Breakfast of Champions 5/2: We're Famous


Like El-P said, we're famous. David Brauer's long evaluation of City Pages for MinnPost is out, and it's quite fair and, dare I say, thoughtful.

There's a lot I could talk about here, from the praise for staff writers (which is wholly accurate) to the criticisms, most of which I agree with (we are too chock-full of testosterone sometimes, and it's my fault as much as it is anyone's; we should go after more hard-hitting political stories, and we're trying). But because this is the web, and because that's a recurring theme in the MinnPost story, I want to say a few things about what we're trying to do online.

We're trying to bring you great exclusive-to-the-web journalism, for one thing. We also always try to enhance the print content. Sometimes that means giving the writer an opportunity to say more about the story through a Reporter's Notebook blog post, or create some multimedia content that you just can't do in the paper.

Because Brauer's piece reports a lot of data on our web traffic, I feel like I have to utter this truism: Good journalism does not always equate to tons of web hits, and vice versa. Often we can make those lines intersect, with a story like Jonathan Kaminsky's "Slumlord of South Minneapolis" or Jeff Severns Guntzel's "Wedding Crashers," to name just a few.

Take this week's feature on Martin Dosh, for example. Me and Guntzel had a bet about whether it would crack 1,000 views. (Note to all would-be proposition gamblers: don't play cards against someone named after a city, and don't bet against the web editor on predicting hits, sir). But this story, and the insanely detailed expanded content, ranks up there with my favorite CP story packages we've done.

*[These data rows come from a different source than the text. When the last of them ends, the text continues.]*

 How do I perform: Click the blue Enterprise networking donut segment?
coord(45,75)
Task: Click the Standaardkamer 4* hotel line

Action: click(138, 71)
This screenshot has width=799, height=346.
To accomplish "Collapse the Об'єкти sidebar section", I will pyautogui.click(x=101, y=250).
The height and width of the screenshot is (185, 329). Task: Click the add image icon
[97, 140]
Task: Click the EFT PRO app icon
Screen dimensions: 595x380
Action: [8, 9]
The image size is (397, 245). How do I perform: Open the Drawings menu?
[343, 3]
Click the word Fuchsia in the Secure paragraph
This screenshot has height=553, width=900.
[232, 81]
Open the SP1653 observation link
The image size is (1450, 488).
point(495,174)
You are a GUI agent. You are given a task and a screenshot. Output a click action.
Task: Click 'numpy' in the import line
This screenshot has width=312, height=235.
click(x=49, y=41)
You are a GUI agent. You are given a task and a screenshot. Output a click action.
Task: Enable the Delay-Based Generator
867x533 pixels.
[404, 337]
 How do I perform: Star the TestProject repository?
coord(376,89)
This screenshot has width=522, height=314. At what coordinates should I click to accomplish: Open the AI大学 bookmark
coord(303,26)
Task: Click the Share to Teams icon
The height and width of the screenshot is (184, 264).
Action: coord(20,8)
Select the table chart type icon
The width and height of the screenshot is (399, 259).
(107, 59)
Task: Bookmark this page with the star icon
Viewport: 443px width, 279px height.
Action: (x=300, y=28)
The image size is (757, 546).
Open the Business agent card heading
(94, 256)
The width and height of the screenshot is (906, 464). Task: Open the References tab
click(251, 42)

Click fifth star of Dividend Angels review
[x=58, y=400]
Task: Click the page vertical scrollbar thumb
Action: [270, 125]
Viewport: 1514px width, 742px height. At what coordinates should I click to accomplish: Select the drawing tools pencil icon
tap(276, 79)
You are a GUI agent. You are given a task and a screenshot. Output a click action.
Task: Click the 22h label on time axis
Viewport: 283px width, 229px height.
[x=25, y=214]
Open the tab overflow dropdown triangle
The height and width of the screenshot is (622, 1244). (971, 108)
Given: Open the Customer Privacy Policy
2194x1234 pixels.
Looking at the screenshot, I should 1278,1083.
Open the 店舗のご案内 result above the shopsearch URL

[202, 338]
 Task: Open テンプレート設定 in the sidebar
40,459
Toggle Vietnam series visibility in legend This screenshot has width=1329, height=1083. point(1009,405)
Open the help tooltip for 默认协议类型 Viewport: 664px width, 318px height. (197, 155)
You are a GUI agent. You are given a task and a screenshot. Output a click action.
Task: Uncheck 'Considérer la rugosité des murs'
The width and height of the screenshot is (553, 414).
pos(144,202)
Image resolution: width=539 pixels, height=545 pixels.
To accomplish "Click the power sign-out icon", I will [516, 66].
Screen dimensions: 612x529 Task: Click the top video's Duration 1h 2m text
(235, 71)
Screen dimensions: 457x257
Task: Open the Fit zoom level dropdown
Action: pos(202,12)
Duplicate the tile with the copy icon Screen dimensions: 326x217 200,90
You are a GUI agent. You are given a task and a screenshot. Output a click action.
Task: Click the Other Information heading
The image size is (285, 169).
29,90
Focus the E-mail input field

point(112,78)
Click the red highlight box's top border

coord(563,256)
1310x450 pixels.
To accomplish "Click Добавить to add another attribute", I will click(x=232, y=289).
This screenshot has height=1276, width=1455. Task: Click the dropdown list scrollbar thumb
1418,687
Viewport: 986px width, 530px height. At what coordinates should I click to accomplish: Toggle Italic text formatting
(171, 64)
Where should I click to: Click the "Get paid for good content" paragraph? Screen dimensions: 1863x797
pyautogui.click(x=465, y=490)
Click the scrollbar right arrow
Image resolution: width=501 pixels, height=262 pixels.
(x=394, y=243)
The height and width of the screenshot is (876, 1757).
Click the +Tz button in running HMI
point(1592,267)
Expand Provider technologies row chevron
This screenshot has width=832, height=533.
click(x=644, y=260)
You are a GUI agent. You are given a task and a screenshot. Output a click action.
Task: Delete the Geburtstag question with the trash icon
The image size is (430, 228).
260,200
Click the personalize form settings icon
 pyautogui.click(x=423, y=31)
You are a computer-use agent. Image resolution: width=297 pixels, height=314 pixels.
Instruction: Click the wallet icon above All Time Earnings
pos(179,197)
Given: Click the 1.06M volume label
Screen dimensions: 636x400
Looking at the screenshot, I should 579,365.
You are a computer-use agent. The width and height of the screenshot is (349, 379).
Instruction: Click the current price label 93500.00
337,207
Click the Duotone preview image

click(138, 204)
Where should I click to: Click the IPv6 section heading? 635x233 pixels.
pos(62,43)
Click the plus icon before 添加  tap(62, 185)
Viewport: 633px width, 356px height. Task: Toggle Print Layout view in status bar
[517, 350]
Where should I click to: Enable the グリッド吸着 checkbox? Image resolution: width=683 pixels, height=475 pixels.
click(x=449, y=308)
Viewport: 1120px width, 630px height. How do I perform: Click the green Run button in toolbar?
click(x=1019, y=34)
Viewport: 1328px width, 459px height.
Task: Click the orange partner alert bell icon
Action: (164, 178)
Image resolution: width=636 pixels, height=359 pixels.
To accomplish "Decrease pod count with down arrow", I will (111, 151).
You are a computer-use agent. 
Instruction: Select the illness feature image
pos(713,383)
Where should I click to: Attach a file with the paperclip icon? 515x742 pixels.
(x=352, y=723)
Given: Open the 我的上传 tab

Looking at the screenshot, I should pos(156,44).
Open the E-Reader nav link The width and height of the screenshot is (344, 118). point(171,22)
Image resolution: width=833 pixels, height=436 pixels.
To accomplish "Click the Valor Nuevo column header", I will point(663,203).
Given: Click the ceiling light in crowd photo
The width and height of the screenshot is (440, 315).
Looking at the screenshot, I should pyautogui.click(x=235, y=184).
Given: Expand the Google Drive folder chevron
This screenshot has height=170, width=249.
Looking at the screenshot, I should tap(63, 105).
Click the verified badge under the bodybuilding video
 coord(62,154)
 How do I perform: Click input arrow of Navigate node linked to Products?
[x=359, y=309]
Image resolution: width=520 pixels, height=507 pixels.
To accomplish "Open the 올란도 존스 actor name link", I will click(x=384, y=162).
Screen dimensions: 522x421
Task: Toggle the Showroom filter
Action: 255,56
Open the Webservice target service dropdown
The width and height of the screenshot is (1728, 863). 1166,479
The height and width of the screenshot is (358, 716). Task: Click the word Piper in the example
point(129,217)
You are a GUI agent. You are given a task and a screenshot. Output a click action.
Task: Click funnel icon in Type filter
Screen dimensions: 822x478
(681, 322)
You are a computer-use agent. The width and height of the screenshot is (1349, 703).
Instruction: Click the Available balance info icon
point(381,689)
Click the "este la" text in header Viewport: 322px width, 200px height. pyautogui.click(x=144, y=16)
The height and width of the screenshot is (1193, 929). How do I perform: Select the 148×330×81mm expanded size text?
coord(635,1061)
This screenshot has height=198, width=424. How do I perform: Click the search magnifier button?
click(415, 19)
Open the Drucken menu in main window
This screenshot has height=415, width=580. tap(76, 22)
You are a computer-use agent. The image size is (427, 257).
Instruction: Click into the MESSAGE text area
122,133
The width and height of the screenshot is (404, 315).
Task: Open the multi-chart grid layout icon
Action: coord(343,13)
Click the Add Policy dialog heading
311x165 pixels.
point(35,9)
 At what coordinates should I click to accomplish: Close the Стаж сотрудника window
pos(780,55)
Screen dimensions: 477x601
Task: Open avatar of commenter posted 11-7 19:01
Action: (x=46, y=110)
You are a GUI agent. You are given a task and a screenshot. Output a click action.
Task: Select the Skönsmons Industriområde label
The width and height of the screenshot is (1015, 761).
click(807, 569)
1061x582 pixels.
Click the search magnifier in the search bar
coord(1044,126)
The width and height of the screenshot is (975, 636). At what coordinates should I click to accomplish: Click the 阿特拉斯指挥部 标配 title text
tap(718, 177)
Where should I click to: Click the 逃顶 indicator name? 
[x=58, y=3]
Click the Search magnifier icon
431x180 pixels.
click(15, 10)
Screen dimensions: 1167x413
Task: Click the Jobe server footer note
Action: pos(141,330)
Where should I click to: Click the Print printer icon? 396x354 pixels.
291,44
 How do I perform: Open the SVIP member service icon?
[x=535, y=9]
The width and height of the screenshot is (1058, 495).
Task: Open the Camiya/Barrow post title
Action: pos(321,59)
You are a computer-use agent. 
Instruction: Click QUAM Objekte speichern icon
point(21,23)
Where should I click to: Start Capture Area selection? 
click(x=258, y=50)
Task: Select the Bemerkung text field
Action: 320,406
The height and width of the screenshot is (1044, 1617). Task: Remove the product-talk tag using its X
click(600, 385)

It's never going to compete, pageview wise, with some of the other stories we do. But so what? Jeff Severns Guntzel offered a window into the life of a fascinating local artist, writing an in-depth profile you can't find anywhere else. That's valuable, whether 1,000 people read it or 100,000.

I truly believe that over the long-term, quality material draws people in. We try to strike a balance. Not every story you read here is going to be an investigative piece, or a narrative travelogue, or a fun feature. We try to make all of it interesting, engaging and evocative, and we try to keep you guessing about what to expect.

If I could ask you to expect one thing from City Pages online, it would be this: more. This town deserves a superlative alt-weekly, and we're doing our best to come through.

In related news, maybe you scrolled to the bottom of that MinnPost piece to see what the most popular online stories were. Since this is something of an anniversary for me (I started Nov. 1), it seems appropriate to celebrate the past six months by looking back at the most popular items during that tenure. There's been one or two small changes since I shipped David Brauer the data a few weeks back.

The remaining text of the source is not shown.